(Ron Knecht) – The second Controller’s Monthly Report is now on the state website (www.controller.nv.gov). It addresses state revenues, while the first one reviewed state spending. In sum, its findings are:
Nevada state revenues include taxes, federal and other grants and contracts, plus charges for services that have amply served the public interest. Both total tax revenues and charges for services have increased slightly relative to Nevada’s economy and the incomes of Nevada families and businesses since 2008. Total state revenues have increased at roughly the same rate as state spending, and both spending and taxes have grown significantly faster than our economy, proving again that we have a spending problem, not a revenue deficit.
Every cent taken in taxes is an act of destruction of human and social well-being; so, public spending items should not be adopted unless they clearly provide benefits exceeding the damage done by taxes required to support them. The essence of sound fiscal policy is to deploy only the least destructive tax methods and most beneficial spending measures, and to find the taxing/spending balance point that maximizes net social benefits and public wellbeing.
All taxes are “unfair” because they can’t be charged according to the social costs that people cause, nor the benefits they receive. Fairness being illusory, in taxation and other public policy, we should seek to maximize economic growth and the human well-being that growth fosters. “Ability to pay” criteria, which have a superficial ring of fairness, and “redistribution” policies are particularly destructive to the broad public interest in growth. And claims that taxing one person to subsidize another involves “compassion” are false.
The real tax fairness issue is that public spending’s beneficiaries — public employees and contractors, plus those receiving public payments — have an unfair political advantage over taxpayers and the public, an advantage that produces excessive taxing/spending levels.
So, consider the recent fortunes of taxpayers and public employees. In the last six years, Nevada taxpayers’ average incomes declined by nearly 8% (from $39,079 in 2008 to $36,039 in 2010) before rebounding slowly back to prior levels ($39,173 in 2014). State employees took 4.6 percent cuts via furloughs for a couple of years, followed by a combination of furloughs and actual pay reductions still totaling roughly 4.6 percent. At present, they still must take furloughs equal to cuts of about 2.3 percent.

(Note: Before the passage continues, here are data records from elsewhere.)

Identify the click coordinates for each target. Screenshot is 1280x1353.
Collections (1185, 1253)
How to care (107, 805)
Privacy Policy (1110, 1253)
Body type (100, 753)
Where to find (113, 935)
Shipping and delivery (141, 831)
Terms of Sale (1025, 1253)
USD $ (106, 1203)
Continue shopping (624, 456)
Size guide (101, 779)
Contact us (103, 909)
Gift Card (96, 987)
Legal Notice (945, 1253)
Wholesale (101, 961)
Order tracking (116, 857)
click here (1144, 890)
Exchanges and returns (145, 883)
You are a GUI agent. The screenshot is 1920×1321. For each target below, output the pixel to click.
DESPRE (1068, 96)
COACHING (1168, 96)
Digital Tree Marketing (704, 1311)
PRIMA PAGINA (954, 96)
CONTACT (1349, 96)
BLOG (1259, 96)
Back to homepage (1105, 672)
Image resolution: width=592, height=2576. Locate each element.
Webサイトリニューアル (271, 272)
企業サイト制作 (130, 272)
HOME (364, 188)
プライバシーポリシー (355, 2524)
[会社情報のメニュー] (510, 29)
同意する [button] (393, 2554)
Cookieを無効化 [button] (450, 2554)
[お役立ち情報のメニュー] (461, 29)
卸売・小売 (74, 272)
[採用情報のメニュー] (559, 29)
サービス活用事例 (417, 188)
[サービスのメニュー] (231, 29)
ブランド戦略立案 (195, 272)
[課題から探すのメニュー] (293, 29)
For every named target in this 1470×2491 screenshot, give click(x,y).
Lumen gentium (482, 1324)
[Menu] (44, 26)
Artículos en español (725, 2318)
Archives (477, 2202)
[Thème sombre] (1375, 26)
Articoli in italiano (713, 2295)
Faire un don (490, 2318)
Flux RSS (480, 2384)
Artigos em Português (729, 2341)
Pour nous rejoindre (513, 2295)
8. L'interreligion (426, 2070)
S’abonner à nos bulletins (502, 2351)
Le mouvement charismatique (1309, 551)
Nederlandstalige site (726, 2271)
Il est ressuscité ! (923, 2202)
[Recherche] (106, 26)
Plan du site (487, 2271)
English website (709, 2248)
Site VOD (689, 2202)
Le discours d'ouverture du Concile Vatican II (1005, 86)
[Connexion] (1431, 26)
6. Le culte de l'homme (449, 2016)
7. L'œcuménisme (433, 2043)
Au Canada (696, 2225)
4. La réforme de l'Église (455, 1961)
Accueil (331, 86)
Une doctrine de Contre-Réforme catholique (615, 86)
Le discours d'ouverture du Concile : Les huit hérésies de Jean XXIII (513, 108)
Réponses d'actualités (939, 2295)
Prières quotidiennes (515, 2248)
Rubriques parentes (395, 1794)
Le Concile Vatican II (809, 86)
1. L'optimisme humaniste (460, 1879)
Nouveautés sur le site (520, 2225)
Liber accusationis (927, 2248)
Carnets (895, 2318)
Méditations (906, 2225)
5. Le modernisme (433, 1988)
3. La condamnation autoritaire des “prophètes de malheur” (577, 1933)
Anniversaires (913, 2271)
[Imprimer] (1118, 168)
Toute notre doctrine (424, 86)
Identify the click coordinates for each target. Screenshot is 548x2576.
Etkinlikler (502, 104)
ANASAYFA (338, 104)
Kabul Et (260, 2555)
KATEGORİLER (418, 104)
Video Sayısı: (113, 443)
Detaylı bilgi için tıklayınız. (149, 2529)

So, state employees, in general, have borne roughly the same burden from our economic troubles as have taxpayers. Considering the total package —pay, benefits and job security —state employees in Nevada essentially get total compensation at market levels. Local government employees, on the other hand, have taken fewer, if any, pay cuts and many have continued to get increases. In Clark and Washoe counties, their total compensation levels are much higher than market levels prevailing in the private sector.
The accumulated and ever-increasing over-reach of government is greatly responsible for the slow economic growth of recent years and the prospects of the same in the future. So, voters, taxpayers, Nevada state employees and the broad public interest are victims of government excess, while local public employees are to some extent beneficiaries.
All these considerations reinforce the conclusions of Controller’s Monthly Report #1 that to leave our children a better future, we must stop the growth relative to the economy and to Nevadans’ incomes of public spending that drives taxes. We must especially avoid mistakes such as adopting versions of the business margins tax defeated 4-1 by voters last November. We must restructure fiscal processes for real budget constraints and effective cost management, emphasize no and low-cost reforms in K-12 education, and end public employee collective bargaining and prevailing wage rules.
Ron Knecht is Nevada State Controller.